# PROBLEM REQUIREMENTS
Could you copy exactly the lines from the one containing "The height and" through the last line of the records, leaving out every picture?

□ □ □ □ □ □ □

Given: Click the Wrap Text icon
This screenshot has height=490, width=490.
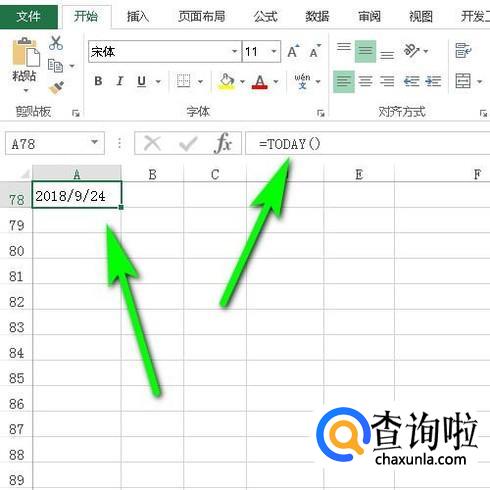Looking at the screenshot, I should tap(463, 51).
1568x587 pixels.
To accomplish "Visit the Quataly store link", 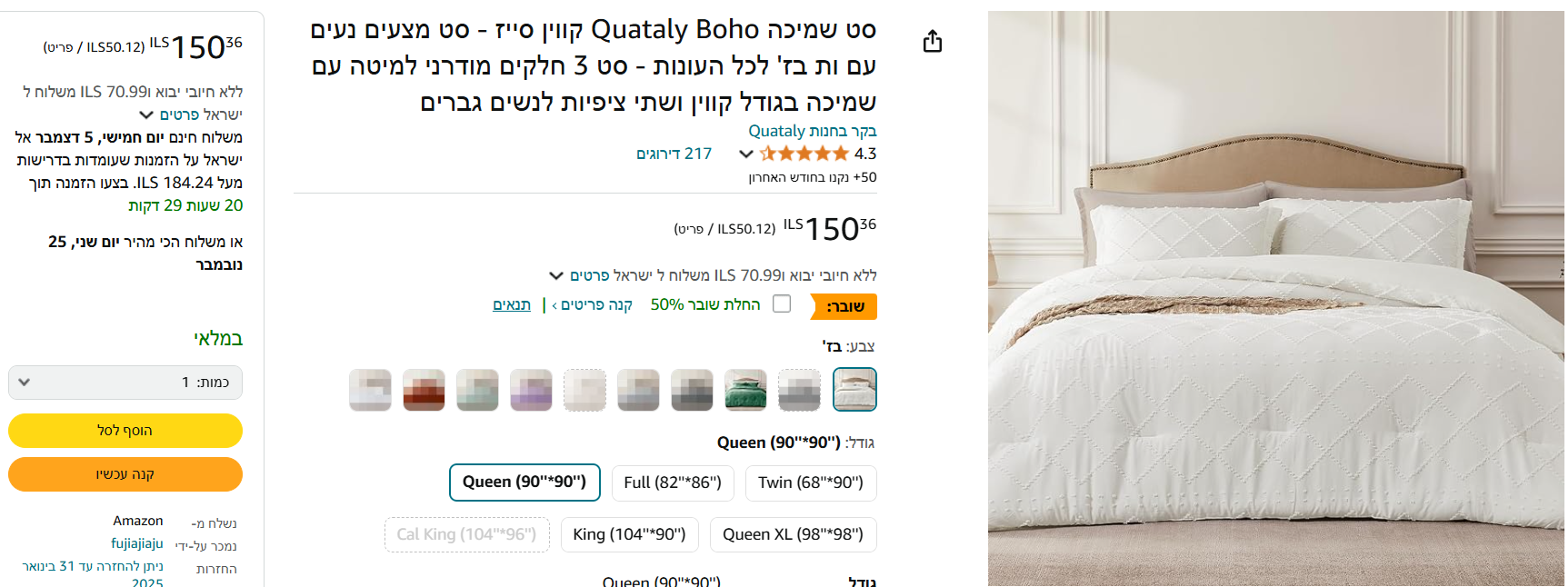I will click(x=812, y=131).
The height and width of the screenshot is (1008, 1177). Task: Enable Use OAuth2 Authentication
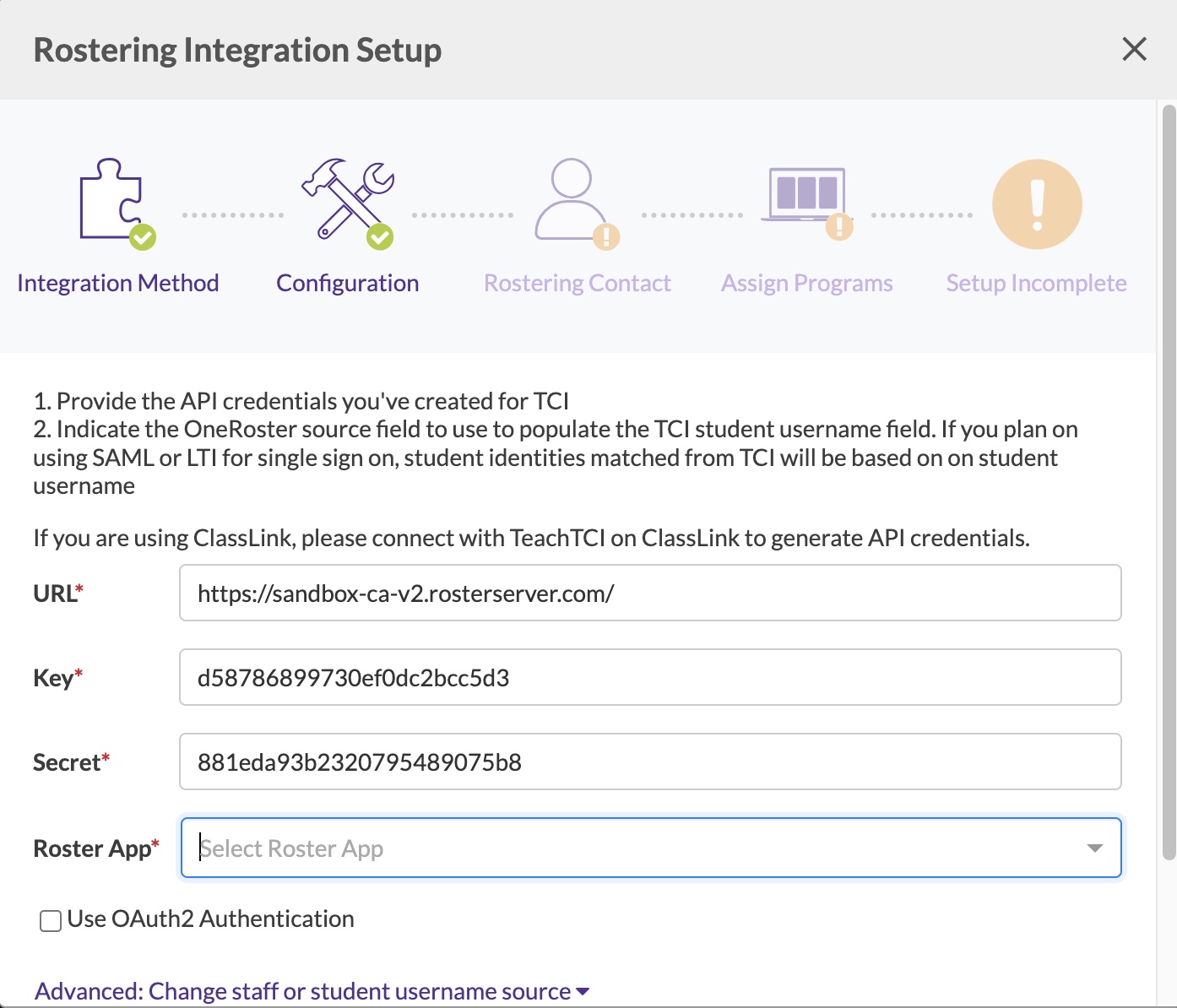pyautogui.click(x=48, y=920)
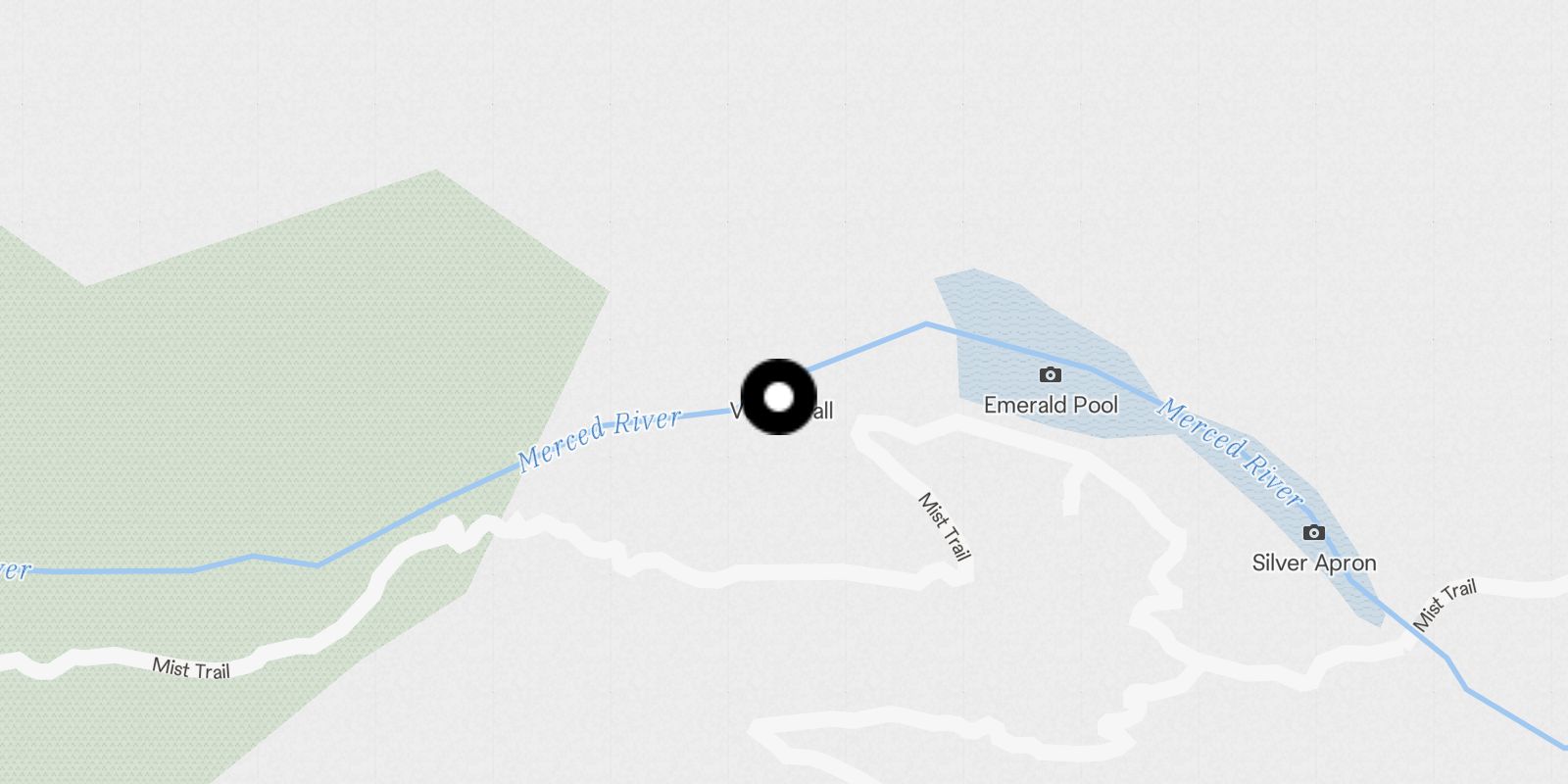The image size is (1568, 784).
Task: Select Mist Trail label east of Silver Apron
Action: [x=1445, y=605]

□ □ □ □ □ □ □

# OUTPUT FOR THIS TASK
The height and width of the screenshot is (1008, 1177). Task: Enable Use OAuth2 Authentication
pyautogui.click(x=48, y=920)
The image size is (1568, 784).
Task: Select Mist Trail label east of Silver Apron
Action: [x=1445, y=605]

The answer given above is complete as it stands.